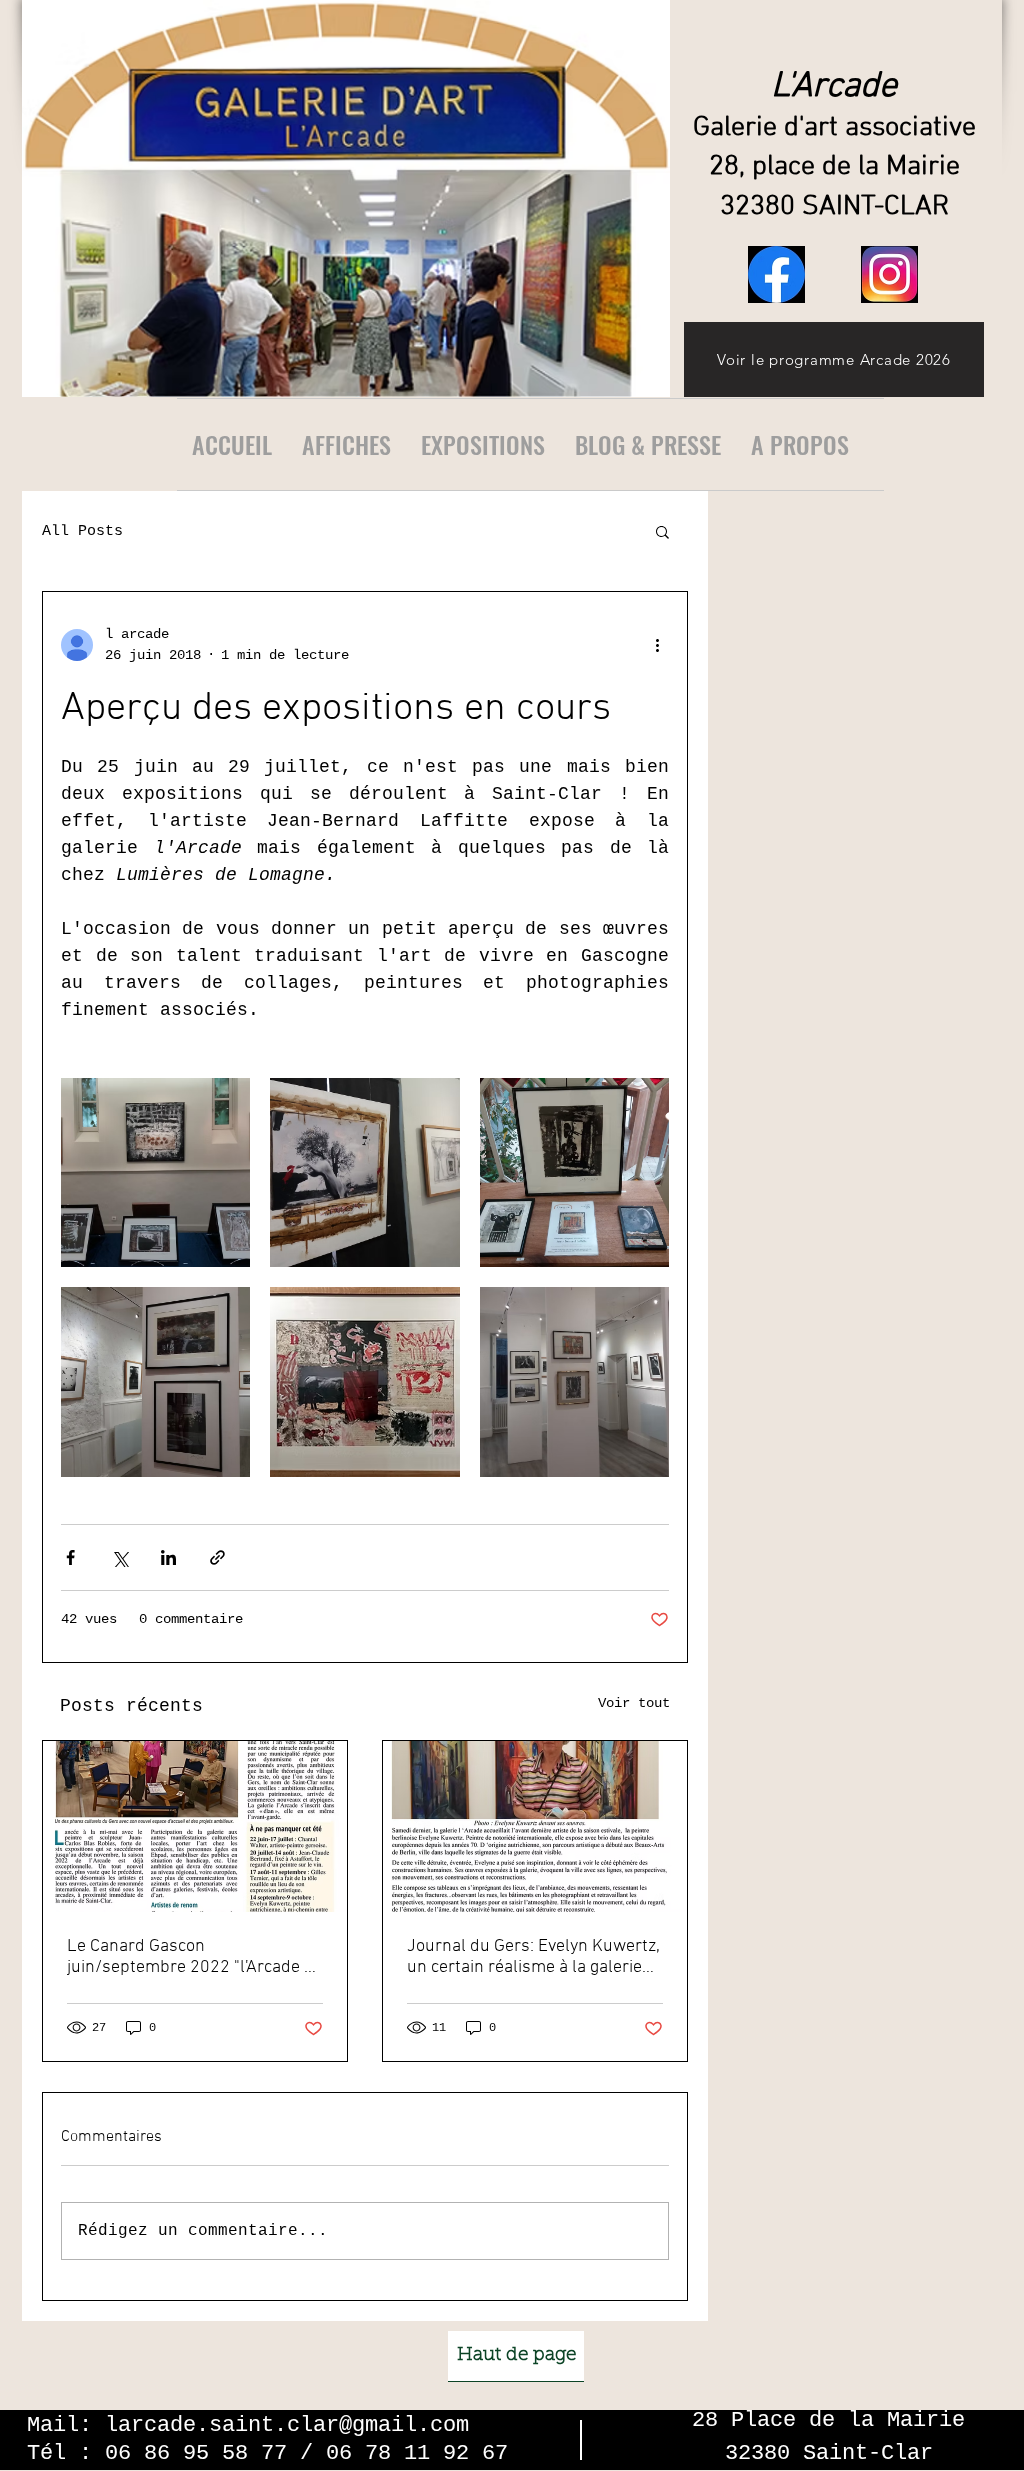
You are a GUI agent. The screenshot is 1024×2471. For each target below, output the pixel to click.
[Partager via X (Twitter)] (119, 1557)
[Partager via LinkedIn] (168, 1557)
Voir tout (634, 1703)
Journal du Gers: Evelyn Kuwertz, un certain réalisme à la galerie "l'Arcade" (533, 1957)
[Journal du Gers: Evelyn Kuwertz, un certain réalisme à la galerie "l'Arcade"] (535, 1826)
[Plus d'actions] (657, 645)
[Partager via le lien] (217, 1557)
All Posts (82, 531)
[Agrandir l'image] (155, 1172)
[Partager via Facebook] (70, 1557)
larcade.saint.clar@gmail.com (287, 2425)
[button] (662, 531)
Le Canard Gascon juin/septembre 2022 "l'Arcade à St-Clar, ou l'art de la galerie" (190, 1957)
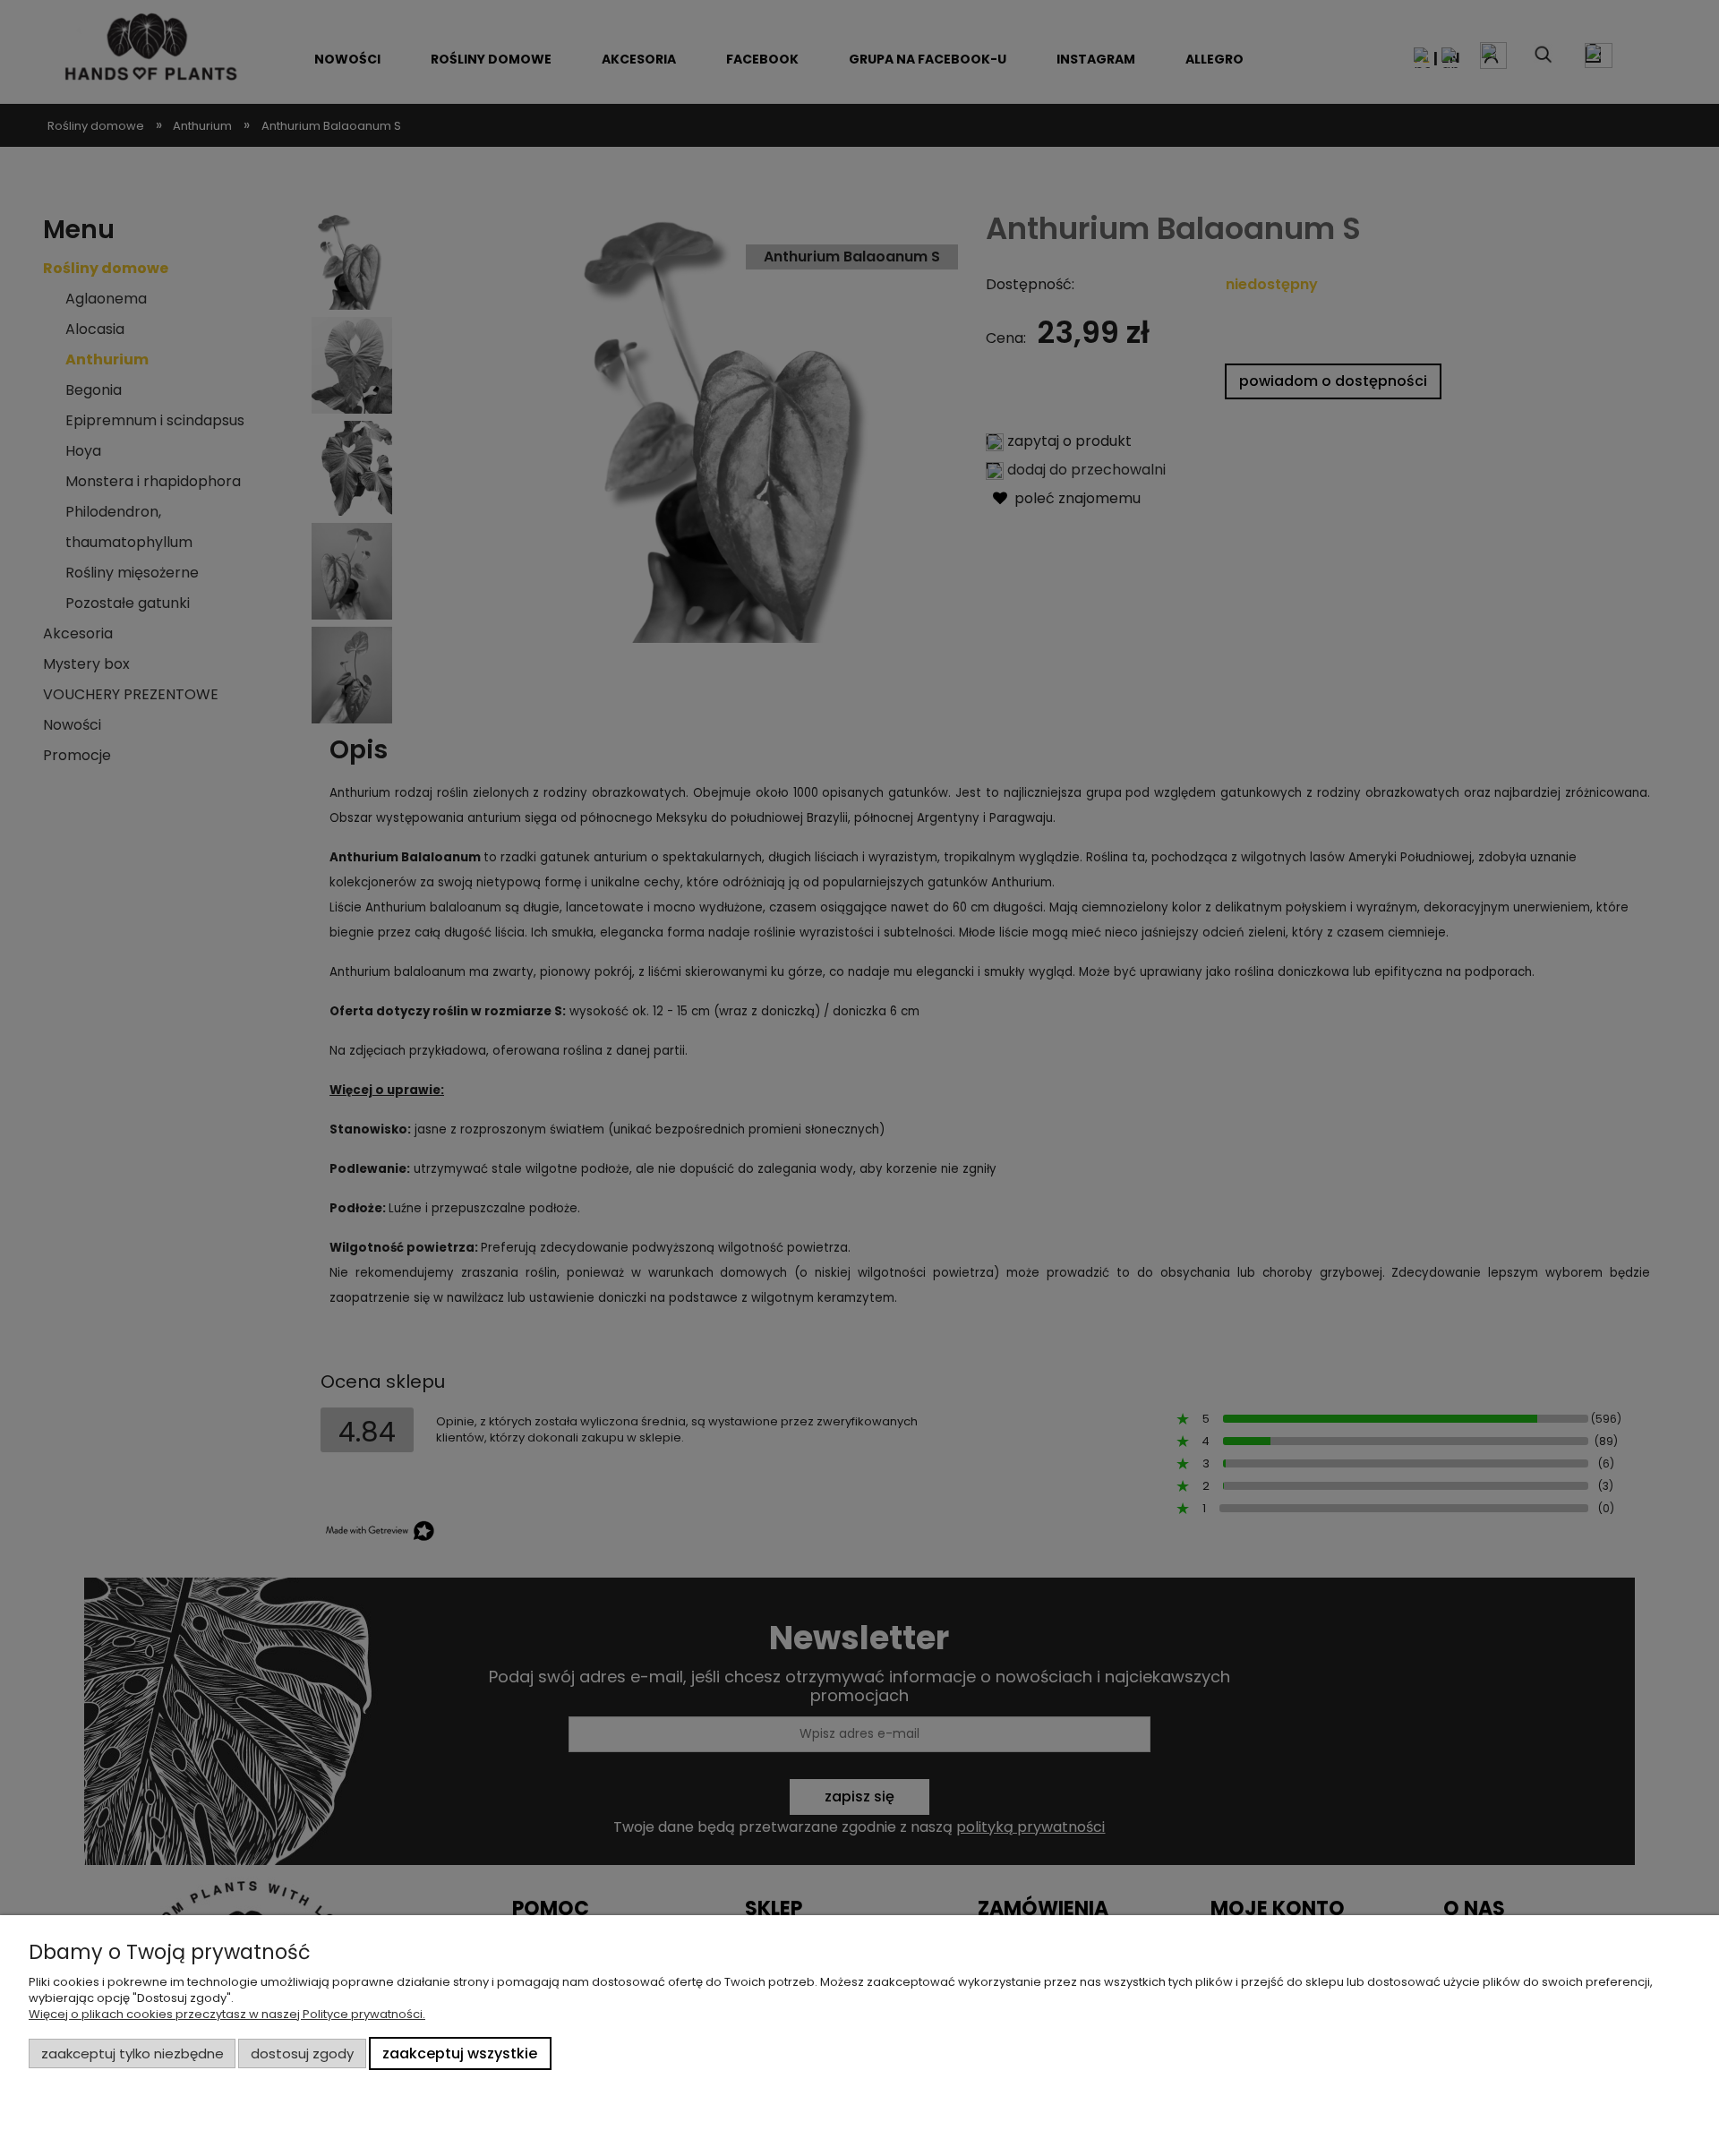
▬▬▬▬▬▬▬▬▬▬
Task brief | From the line that contains "[Partager via X (Twitter)] (119, 1557)" to the end of the listing, give every line again exactly as written. Leave the pictures out.

Answer space |
[Partager via X (Twitter)] (119, 1557)
[Partager via LinkedIn] (168, 1557)
Voir tout (634, 1703)
Journal du Gers: Evelyn Kuwertz, un certain réalisme à la galerie "l'Arcade" (533, 1957)
[Journal du Gers: Evelyn Kuwertz, un certain réalisme à la galerie "l'Arcade"] (535, 1826)
[Plus d'actions] (657, 645)
[Partager via le lien] (217, 1557)
All Posts (82, 531)
[Agrandir l'image] (155, 1172)
[Partager via Facebook] (70, 1557)
larcade.saint.clar@gmail.com (287, 2425)
[button] (662, 531)
Le Canard Gascon juin/septembre 2022 "l'Arcade à St-Clar, ou l'art de la galerie" (190, 1957)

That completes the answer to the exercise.